» TASK
Nothing in the records may be left out; restate them word for word.

Start of ENTRIES SUPPLIED

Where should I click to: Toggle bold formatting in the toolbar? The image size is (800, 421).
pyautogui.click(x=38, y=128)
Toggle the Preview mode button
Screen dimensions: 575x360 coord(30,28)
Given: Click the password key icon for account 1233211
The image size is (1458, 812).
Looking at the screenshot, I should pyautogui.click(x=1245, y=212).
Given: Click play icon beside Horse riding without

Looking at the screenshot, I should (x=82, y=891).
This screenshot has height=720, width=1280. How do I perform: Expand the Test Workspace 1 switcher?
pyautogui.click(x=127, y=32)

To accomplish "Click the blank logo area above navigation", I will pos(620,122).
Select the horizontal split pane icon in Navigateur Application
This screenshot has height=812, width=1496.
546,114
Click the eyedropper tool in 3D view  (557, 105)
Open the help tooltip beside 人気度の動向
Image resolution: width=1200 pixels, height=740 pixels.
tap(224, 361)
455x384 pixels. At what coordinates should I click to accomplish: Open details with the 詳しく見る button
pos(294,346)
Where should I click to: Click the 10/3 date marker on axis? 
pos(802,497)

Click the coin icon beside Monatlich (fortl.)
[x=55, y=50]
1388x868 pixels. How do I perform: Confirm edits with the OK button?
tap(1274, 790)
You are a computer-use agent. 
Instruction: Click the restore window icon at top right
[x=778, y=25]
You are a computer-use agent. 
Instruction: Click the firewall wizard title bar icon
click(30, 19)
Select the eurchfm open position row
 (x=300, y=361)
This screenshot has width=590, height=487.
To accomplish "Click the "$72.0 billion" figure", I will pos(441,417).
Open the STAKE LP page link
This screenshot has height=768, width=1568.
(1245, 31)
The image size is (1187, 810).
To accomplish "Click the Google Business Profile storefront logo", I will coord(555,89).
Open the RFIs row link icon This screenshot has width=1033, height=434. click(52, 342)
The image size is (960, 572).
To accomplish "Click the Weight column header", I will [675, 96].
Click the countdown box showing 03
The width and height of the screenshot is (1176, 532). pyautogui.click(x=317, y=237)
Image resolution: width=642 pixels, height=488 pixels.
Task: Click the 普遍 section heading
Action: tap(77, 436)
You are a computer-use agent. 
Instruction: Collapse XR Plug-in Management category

End of ENTRIES SUPPLIED

» OUTPUT
Where should I click to: Toggle bold formatting in the toolbar? The image size is (800, 421).
pyautogui.click(x=38, y=128)
Toggle the Preview mode button
Screen dimensions: 575x360 coord(30,28)
Given: Click the password key icon for account 1233211
The image size is (1458, 812).
Looking at the screenshot, I should pyautogui.click(x=1245, y=212).
Given: Click play icon beside Horse riding without

Looking at the screenshot, I should (x=82, y=891).
This screenshot has height=720, width=1280. How do I perform: Expand the Test Workspace 1 switcher?
pyautogui.click(x=127, y=32)

To accomplish "Click the blank logo area above navigation", I will pos(620,122).
Select the horizontal split pane icon in Navigateur Application
This screenshot has height=812, width=1496.
546,114
Click the eyedropper tool in 3D view  (557, 105)
Open the help tooltip beside 人気度の動向
Image resolution: width=1200 pixels, height=740 pixels.
tap(224, 361)
455x384 pixels. At what coordinates should I click to accomplish: Open details with the 詳しく見る button
pos(294,346)
Where should I click to: Click the 10/3 date marker on axis? 
pos(802,497)

Click the coin icon beside Monatlich (fortl.)
[x=55, y=50]
1388x868 pixels. How do I perform: Confirm edits with the OK button?
tap(1274, 790)
You are a computer-use agent. 
Instruction: Click the restore window icon at top right
[x=778, y=25]
You are a computer-use agent. 
Instruction: Click the firewall wizard title bar icon
click(30, 19)
Select the eurchfm open position row
 (x=300, y=361)
This screenshot has width=590, height=487.
To accomplish "Click the "$72.0 billion" figure", I will pos(441,417).
Open the STAKE LP page link
This screenshot has height=768, width=1568.
(1245, 31)
The image size is (1187, 810).
To accomplish "Click the Google Business Profile storefront logo", I will coord(555,89).
Open the RFIs row link icon This screenshot has width=1033, height=434. click(52, 342)
The image size is (960, 572).
To accomplish "Click the Weight column header", I will [675, 96].
Click the countdown box showing 03
The width and height of the screenshot is (1176, 532). pyautogui.click(x=317, y=237)
Image resolution: width=642 pixels, height=488 pixels.
Task: Click the 普遍 section heading
Action: tap(77, 436)
You are a computer-use agent. 
Instruction: Collapse XR Plug-in Management category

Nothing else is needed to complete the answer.